Bir Fortuna serüveni
03 Kasım 2005 Perşembe, 00:53 | Mematİstanbul-Ankara arası herhalde Türkiye’de en çok sayıda otobüsün çalıştığı, en fazla yolcu taşınan şehirlerarası hat. Ben de bundan nasibi yeterince alıyorum.
4-5 sene önce Kamil Koç’un direk Kadıköy Rıhtım’dan yolcu alan otobüsleri vardı. Pek güzellerdi, servis derdiyle uğraşmadan merkezi bir yerden otobüse binip gidiyorduk. Ne keyifti. Sonra bu uygulama bitti.

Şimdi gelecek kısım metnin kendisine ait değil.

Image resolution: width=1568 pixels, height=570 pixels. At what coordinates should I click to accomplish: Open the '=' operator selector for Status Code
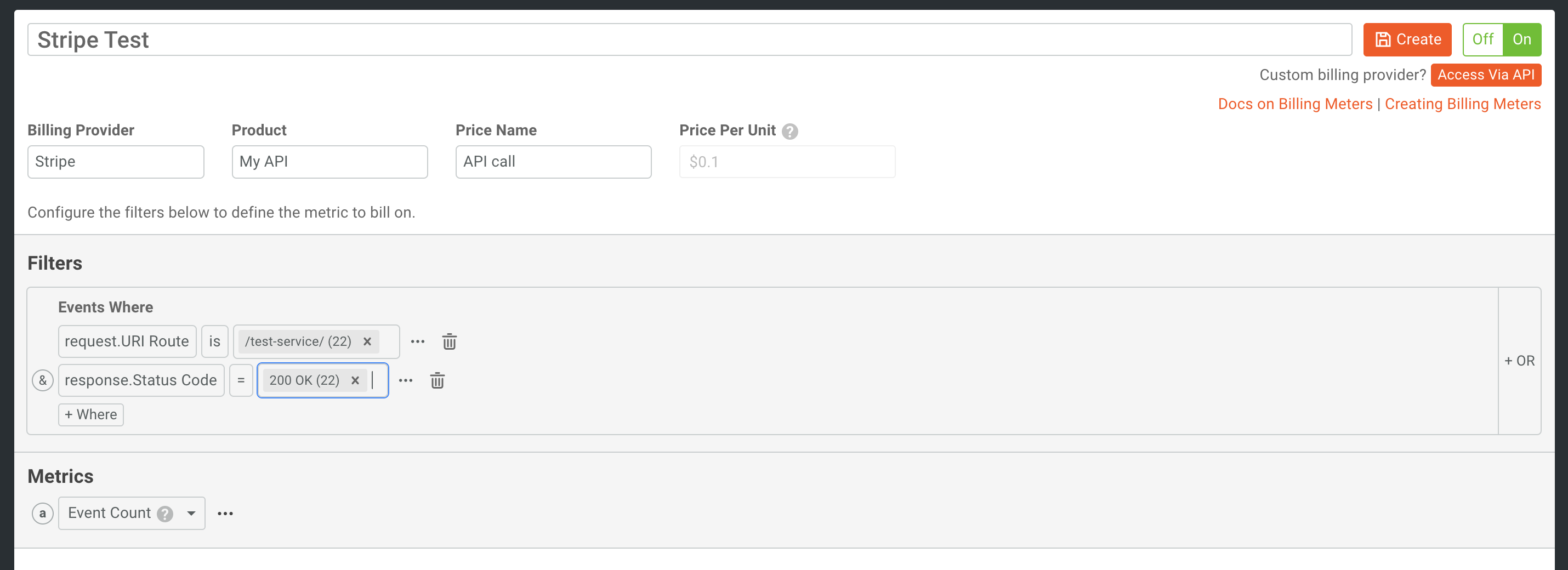[241, 380]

Sonra Asya Tur keyfi başladı. Günde sadece 3-4 saatte otobüsleri vardı ama o ne konfordu. Yumuşacık ve iki koltuk arasındaki mesafe ayarlanabilir koltuklar, kulaklıkla müzik/televizyon yayını gibi o zamanlar kalbur üstü / lüks altı otobüslerde görülmeyen özellikleri standart fiyattan sunuyordu. Gecenin geç saati kalkan otobüsleri sabahın erken saatlerinde varıyordu. Üstelik Batıkent’te biletlerini satan yazıhaneyi çok düzgün bir adam işletiyordu. Keyif kısa sürdü, Asya Tur artık İstanbul-Ankara arası çalışmıyor.
Derken Nilüfer geldi… çıtayı yükseltti. Varan/Ulusoy/Boss sefilleri dışında pek görülmeyen taşeron yerine kendine ait arabaları ile piyasaya girdi. Olması gerektiği gibi işleyen düzenekleri ile kalbimizi fetetti.

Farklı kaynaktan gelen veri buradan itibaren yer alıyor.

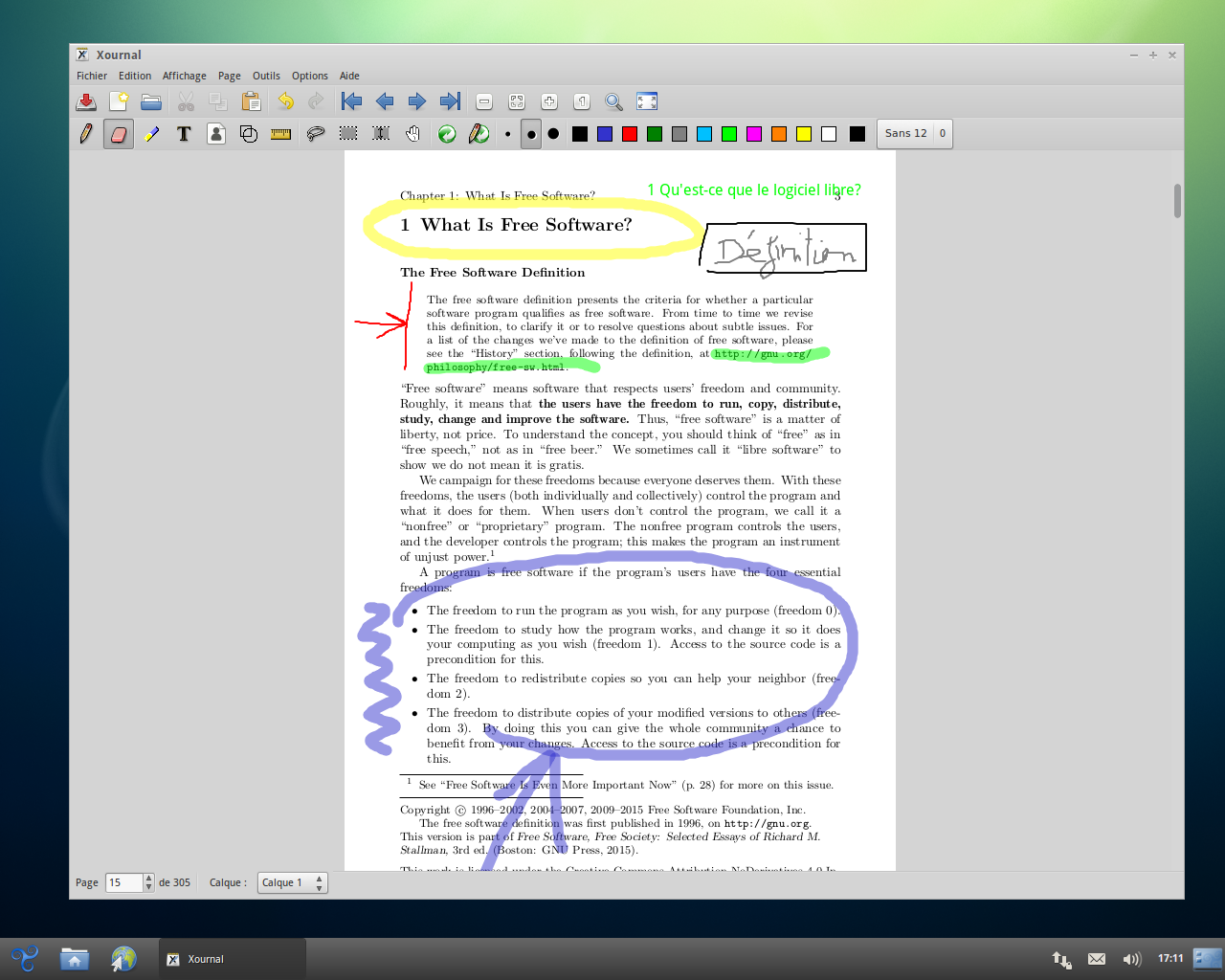Viewport: 1225px width, 980px height.
Task: Select the Pencil drawing tool
Action: click(86, 134)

Seneler sonra Kamil Koç’la gittim Salı günü. Neden mi? Yeni aldıkları “Fortuna” araçlarını merak ettiğimden. Standart biletinden bir 5 YTL pahalı bu araçlarla “konfor” meraklılarını yakalamaya çalışıyor amcalar.

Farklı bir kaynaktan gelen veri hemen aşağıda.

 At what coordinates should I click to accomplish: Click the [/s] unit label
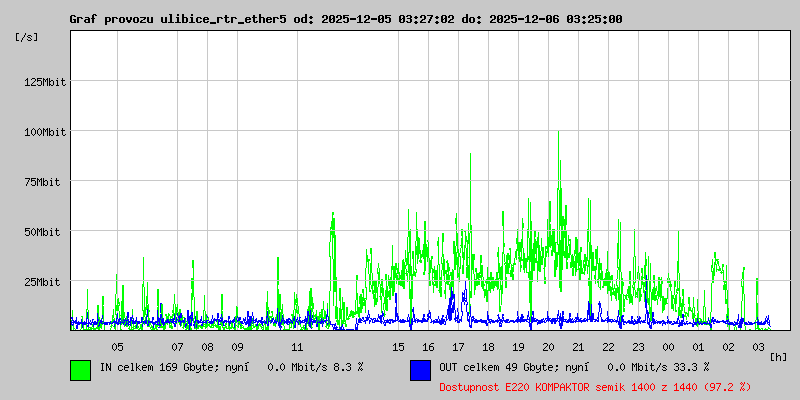27,37
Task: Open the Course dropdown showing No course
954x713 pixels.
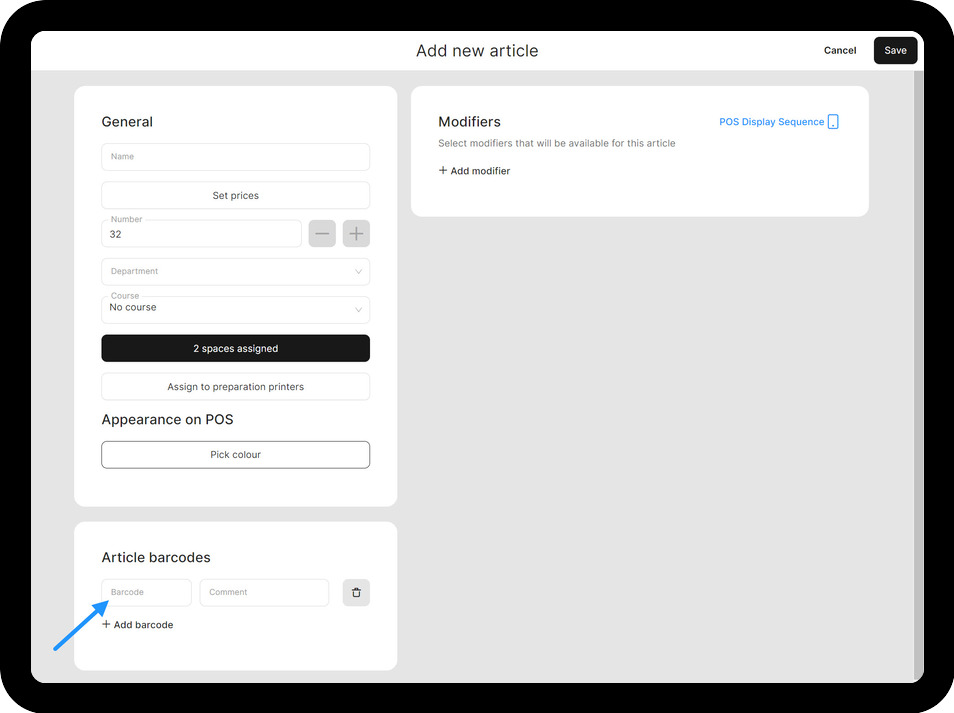Action: coord(235,309)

Efenim öncelikle koltuklar gerçekten rahat. Sırtınızı ve kafanızı koyduğunuz yere yaptıkları ek bir katmanla iyice rahat hale getiriyorlar. 3 tane oturabileceğiniz koltuk var. Aracın kapı tarafında çiftli koltuklar yer alıyor. Öndeki koltuk ile arası gerçekten ferah, çok rahat hareket edilebiliyor. İki koltuk arasında isteğe bağlı bir kolçak var, yanınızdakinden tamamen ayrılabiliyorsunuz. Tek kişi gidiyorsanız iyi ama bir çift olarak gidiyorsanız o kolçağı kaldırsanız bile koltukların arası o kadar açık kalıyor ki, yakın fiziksel temasta bulunamıyorsunuz. Çiftli koltuğun üstündeki ışık / havalandırma aparatı sadece pencere kenarındaki koltuğa yetecek düzeyde. Koridor tarafında oturan insan ışık/havalandırma isterse ağzını havaya açıyor. Kitap okumak oldukça zor. Pişmemeye de dikkat. Kaptan tarafında ise tekli koltuklar dizilmiş durumda. Ancak onların da öndeki koltuk ile mesafeleri çiftli koltuklarda olduğundan daha dar. Uzun boylu bir insan kendini koridora kaydırmak durumunda kalabiliyor.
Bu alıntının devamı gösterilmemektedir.